Taru SaigalThe Division of General Internal Medicine aims to provide culturally and linguistically appropriate services to patients with Limited English Proficiency (LEP). Patients with limited English proficiency (LEP) are among the fastest growing and one of the most vulnerable populations. Language barriers can lead to poor quality of care, worse clinical outcomes, higher medical error rates, and decreased satisfaction with healthcare.

We aim to provide our patients with an option to see physicians who speak their language. Evidence suggests that language concordance between patients and physicians enhances healthcare quality and improves health outcomes and patient satisfaction with care, communication, and medical understanding.
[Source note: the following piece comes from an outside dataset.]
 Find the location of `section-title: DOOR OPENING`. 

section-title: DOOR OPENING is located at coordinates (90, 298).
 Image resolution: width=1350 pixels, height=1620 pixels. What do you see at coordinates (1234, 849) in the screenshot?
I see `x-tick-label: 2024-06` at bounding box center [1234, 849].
We are proud that our physicians in the Division are from diverse backgrounds and mirror the diverse community we serve. The program is led and was developed by Taru Saigal and has 15 physicians who can provide clinical care in a language other than English: Muna Aldiab (Arabic), Dhuha Alwan (Arabic), Ines Aranguren (Spanish), Jamila Asif (Urdu, Punjabi and Hindi), M. Bashar Atai (Arabic), Seuli Brill (Bengali), Guibin Li (Mandarin), Sara Li (Mandarin and Japanese),Shengyi Mao (Mandarin), Nishi Naik (Gujarati), Tran Nguyen (Vietnamese), Vandana Ohri (Hindi, Kannada, Urdu, and Panjabi) Kruti Patel (Gujarati and Hindi), Taru Saigal (Nepali, Hindi, Urdu) and Simranpreet Singh (Hindi, Punjabi, and Urdu). Existing and new patients with LEP, and patients who are proficient in English but prefer primary care in their language will have access to physicians who speak their language whenever possible. When a physician speaking the preferred language is not available, all of our clinicians will use appropriate interpreter services.